BEGIN INPUT MATERIAL
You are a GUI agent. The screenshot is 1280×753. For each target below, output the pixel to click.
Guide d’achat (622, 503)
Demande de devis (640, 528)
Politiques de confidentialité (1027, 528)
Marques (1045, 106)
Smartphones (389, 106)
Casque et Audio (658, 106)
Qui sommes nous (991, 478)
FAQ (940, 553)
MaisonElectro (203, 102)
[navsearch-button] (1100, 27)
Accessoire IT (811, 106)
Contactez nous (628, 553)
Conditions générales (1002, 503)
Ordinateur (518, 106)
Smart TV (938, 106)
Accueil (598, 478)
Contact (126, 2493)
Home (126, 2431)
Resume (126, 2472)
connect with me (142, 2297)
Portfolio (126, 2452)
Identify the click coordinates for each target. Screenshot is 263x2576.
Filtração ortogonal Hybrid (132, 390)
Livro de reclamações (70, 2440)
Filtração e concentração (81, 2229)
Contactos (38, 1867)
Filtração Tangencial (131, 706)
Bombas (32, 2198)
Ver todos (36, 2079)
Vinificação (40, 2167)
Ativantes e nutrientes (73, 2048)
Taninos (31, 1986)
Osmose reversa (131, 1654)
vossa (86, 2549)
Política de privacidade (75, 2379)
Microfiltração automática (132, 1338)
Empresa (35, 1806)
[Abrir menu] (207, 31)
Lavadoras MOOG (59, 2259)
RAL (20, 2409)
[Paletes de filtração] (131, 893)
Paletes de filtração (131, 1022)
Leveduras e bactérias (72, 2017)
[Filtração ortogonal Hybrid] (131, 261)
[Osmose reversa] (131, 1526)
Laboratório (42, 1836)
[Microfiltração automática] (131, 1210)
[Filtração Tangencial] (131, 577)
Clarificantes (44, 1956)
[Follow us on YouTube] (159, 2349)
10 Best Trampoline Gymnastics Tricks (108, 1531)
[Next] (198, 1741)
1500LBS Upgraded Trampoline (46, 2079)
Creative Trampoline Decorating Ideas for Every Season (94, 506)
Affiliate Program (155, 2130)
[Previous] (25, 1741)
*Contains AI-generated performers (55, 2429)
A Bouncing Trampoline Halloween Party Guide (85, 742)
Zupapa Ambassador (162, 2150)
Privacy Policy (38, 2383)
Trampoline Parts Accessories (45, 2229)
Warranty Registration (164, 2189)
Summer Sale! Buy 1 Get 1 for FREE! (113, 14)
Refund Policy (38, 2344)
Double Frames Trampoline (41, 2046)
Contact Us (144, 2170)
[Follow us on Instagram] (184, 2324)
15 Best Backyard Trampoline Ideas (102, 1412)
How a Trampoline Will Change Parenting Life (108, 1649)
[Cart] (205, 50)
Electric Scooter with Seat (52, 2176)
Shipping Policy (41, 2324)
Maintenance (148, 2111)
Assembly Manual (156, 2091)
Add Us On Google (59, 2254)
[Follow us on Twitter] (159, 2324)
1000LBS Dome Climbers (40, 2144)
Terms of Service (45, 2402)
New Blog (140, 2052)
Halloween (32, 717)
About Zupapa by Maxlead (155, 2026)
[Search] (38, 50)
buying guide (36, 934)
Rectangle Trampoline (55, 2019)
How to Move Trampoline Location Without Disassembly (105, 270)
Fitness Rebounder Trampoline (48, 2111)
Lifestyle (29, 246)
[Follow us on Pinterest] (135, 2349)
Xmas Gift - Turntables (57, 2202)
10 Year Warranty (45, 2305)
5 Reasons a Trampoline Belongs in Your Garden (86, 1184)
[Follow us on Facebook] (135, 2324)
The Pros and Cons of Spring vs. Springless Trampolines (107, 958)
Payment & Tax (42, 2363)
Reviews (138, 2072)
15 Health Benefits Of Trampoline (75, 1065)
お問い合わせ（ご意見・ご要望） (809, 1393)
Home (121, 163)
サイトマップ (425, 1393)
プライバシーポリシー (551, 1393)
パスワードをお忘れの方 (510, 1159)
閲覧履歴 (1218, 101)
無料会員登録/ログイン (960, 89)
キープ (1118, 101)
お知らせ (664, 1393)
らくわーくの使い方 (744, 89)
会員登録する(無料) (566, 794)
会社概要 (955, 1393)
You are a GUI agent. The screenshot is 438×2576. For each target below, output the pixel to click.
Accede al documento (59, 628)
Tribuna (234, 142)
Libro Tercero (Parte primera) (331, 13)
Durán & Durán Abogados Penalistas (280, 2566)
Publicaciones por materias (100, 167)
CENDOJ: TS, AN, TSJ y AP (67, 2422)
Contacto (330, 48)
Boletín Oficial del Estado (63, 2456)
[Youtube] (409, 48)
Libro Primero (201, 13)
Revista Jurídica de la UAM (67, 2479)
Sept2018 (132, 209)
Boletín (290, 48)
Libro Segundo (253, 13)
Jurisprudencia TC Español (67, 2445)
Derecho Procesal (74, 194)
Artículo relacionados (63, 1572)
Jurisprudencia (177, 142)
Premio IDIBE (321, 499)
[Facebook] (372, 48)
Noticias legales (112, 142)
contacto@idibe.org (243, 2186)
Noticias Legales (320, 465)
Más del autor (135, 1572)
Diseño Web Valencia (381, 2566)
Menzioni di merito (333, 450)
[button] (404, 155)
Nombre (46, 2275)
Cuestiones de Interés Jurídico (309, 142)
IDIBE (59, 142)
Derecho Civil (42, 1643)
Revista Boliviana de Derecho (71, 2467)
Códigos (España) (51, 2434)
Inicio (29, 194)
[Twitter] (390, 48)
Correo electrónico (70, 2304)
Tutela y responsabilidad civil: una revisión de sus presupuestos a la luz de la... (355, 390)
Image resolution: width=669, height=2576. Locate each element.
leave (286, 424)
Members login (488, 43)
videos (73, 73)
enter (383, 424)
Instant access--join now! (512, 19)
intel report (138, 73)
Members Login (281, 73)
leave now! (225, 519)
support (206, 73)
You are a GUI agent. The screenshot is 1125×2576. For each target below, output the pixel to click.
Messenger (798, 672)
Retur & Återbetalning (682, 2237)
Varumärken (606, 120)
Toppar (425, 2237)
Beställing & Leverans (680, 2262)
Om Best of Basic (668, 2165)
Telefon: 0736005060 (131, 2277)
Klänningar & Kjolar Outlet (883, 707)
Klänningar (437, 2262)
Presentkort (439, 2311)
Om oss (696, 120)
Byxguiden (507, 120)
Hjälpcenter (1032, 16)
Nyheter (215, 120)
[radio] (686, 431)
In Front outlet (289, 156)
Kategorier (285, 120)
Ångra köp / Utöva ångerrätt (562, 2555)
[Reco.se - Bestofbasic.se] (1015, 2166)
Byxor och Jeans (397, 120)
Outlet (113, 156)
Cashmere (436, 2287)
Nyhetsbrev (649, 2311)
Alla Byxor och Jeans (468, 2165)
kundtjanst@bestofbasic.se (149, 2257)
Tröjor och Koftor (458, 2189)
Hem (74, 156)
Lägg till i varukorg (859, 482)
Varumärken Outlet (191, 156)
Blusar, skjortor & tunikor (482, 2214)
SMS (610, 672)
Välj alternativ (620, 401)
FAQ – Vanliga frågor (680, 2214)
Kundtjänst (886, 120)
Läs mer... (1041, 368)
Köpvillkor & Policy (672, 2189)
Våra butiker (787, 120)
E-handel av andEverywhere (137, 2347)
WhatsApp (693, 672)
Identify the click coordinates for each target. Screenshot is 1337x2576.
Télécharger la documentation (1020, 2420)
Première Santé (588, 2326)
END INPUT MATERIAL
### TASK BRIEF
Repeat every line of the records, exactly as given.

### EXERCISE RESULT
You are a GUI agent. The screenshot is 1280×753. For each target below, output the pixel to click.
Guide d’achat (622, 503)
Demande de devis (640, 528)
Politiques de confidentialité (1027, 528)
Marques (1045, 106)
Smartphones (389, 106)
Casque et Audio (658, 106)
Qui sommes nous (991, 478)
FAQ (940, 553)
MaisonElectro (203, 102)
[navsearch-button] (1100, 27)
Accessoire IT (811, 106)
Contactez nous (628, 553)
Conditions générales (1002, 503)
Ordinateur (518, 106)
Smart TV (938, 106)
Accueil (598, 478)
Contact (126, 2493)
Home (126, 2431)
Resume (126, 2472)
connect with me (142, 2297)
Portfolio (126, 2452)
Identify the click coordinates for each target. Screenshot is 263x2576.
Filtração ortogonal Hybrid (132, 390)
Livro de reclamações (70, 2440)
Filtração e concentração (81, 2229)
Contactos (38, 1867)
Filtração Tangencial (131, 706)
Bombas (32, 2198)
Ver todos (36, 2079)
Vinificação (40, 2167)
Ativantes e nutrientes (73, 2048)
Taninos (31, 1986)
Osmose reversa (131, 1654)
vossa (86, 2549)
Política de privacidade (75, 2379)
Microfiltração automática (132, 1338)
Empresa (35, 1806)
[Abrir menu] (207, 31)
Lavadoras MOOG (59, 2259)
RAL (20, 2409)
[Paletes de filtração] (131, 893)
Paletes de filtração (131, 1022)
Leveduras e bactérias (72, 2017)
[Filtração ortogonal Hybrid] (131, 261)
[Osmose reversa] (131, 1526)
Laboratório (42, 1836)
[Microfiltração automática] (131, 1210)
[Filtração Tangencial] (131, 577)
Clarificantes (44, 1956)
[Follow us on YouTube] (159, 2349)
10 Best Trampoline Gymnastics Tricks (108, 1531)
[Next] (198, 1741)
1500LBS Upgraded Trampoline (46, 2079)
Creative Trampoline Decorating Ideas for Every Season (94, 506)
Affiliate Program (155, 2130)
[Previous] (25, 1741)
*Contains AI-generated performers (55, 2429)
A Bouncing Trampoline Halloween Party Guide (85, 742)
Zupapa Ambassador (162, 2150)
Privacy Policy (38, 2383)
Trampoline Parts Accessories (45, 2229)
Warranty Registration (164, 2189)
Summer Sale! Buy 1 Get 1 for FREE! (113, 14)
Refund Policy (38, 2344)
Double Frames Trampoline (41, 2046)
Contact Us (144, 2170)
[Follow us on Instagram] (184, 2324)
15 Best Backyard Trampoline Ideas (102, 1412)
How a Trampoline Will Change Parenting Life (108, 1649)
[Cart] (205, 50)
Electric Scooter with Seat (52, 2176)
Shipping Policy (41, 2324)
Maintenance (148, 2111)
Assembly Manual (156, 2091)
Add Us On Google (59, 2254)
[Follow us on Twitter] (159, 2324)
1000LBS Dome Climbers (40, 2144)
Terms of Service (45, 2402)
New Blog (140, 2052)
Halloween (32, 717)
About Zupapa by Maxlead (155, 2026)
[Search] (38, 50)
buying guide (36, 934)
Rectangle Trampoline (55, 2019)
How to Move Trampoline Location Without Disassembly (105, 270)
Fitness Rebounder Trampoline (48, 2111)
Lifestyle (29, 246)
[Follow us on Pinterest] (135, 2349)
Xmas Gift - Turntables (57, 2202)
10 Year Warranty (45, 2305)
5 Reasons a Trampoline Belongs in Your Garden (86, 1184)
[Follow us on Facebook] (135, 2324)
The Pros and Cons of Spring vs. Springless Trampolines (107, 958)
Payment & Tax (42, 2363)
Reviews (138, 2072)
15 Health Benefits Of Trampoline (75, 1065)
お問い合わせ（ご意見・ご要望） (809, 1393)
Home (121, 163)
サイトマップ (425, 1393)
プライバシーポリシー (551, 1393)
パスワードをお忘れの方 (510, 1159)
閲覧履歴 (1218, 101)
無料会員登録/ログイン (960, 89)
キープ (1118, 101)
お知らせ (664, 1393)
らくわーくの使い方 (744, 89)
会員登録する(無料) (566, 794)
会社概要 (955, 1393)
You are a GUI agent. The screenshot is 438×2576. For each target below, output the pixel to click.
Accede al documento (59, 628)
Tribuna (234, 142)
Libro Tercero (Parte primera) (331, 13)
Durán & Durán Abogados Penalistas (280, 2566)
Publicaciones por materias (100, 167)
CENDOJ: TS, AN, TSJ y AP (67, 2422)
Contacto (330, 48)
Boletín Oficial del Estado (63, 2456)
[Youtube] (409, 48)
Libro Primero (201, 13)
Revista Jurídica de la UAM (67, 2479)
Sept2018 (132, 209)
Boletín (290, 48)
Libro Segundo (253, 13)
Jurisprudencia TC Español (67, 2445)
Derecho Procesal (74, 194)
Artículo relacionados (63, 1572)
Jurisprudencia (177, 142)
Premio IDIBE (321, 499)
[Facebook] (372, 48)
Noticias legales (112, 142)
contacto@idibe.org (243, 2186)
Noticias Legales (320, 465)
Más del autor (135, 1572)
Diseño Web Valencia (381, 2566)
Menzioni di merito (333, 450)
[button] (404, 155)
Nombre (46, 2275)
Cuestiones de Interés Jurídico (309, 142)
IDIBE (59, 142)
Derecho Civil (42, 1643)
Revista Boliviana de Derecho (71, 2467)
Códigos (España) (51, 2434)
Inicio (29, 194)
[Twitter] (390, 48)
Correo electrónico (70, 2304)
Tutela y responsabilidad civil: una revisión de sus presupuestos a la luz de la... (355, 390)
Image resolution: width=669, height=2576. Locate each element.
leave (286, 424)
Members login (488, 43)
videos (73, 73)
enter (383, 424)
Instant access--join now! (512, 19)
intel report (138, 73)
Members Login (281, 73)
leave now! (225, 519)
support (206, 73)
You are a GUI agent. The screenshot is 1125×2576. For each target below, output the pixel to click.
Messenger (798, 672)
Retur & Återbetalning (682, 2237)
Varumärken (606, 120)
Toppar (425, 2237)
Beställing & Leverans (680, 2262)
Om Best of Basic (668, 2165)
Telefon: 0736005060 (131, 2277)
Klänningar & Kjolar Outlet (883, 707)
Klänningar (437, 2262)
Presentkort (439, 2311)
Om oss (696, 120)
Byxguiden (507, 120)
Hjälpcenter (1032, 16)
Nyheter (215, 120)
[radio] (686, 431)
In Front outlet (289, 156)
Kategorier (285, 120)
Ångra köp / Utöva ångerrätt (562, 2555)
[Reco.se - Bestofbasic.se] (1015, 2166)
Byxor och Jeans (397, 120)
Outlet (113, 156)
Cashmere (436, 2287)
Nyhetsbrev (649, 2311)
Alla Byxor och Jeans (468, 2165)
kundtjanst@bestofbasic.se (149, 2257)
Tröjor och Koftor (458, 2189)
Hem (74, 156)
Lägg till i varukorg (859, 482)
Varumärken Outlet (191, 156)
Blusar, skjortor & tunikor (482, 2214)
SMS (610, 672)
Välj alternativ (620, 401)
FAQ – Vanliga frågor (680, 2214)
Kundtjänst (886, 120)
Läs mer... (1041, 368)
Köpvillkor & Policy (672, 2189)
Våra butiker (787, 120)
E-handel av andEverywhere (137, 2347)
WhatsApp (693, 672)
Identify the click coordinates for each target. Screenshot is 1337x2576.
Télécharger la documentation (1020, 2420)
Première Santé (588, 2326)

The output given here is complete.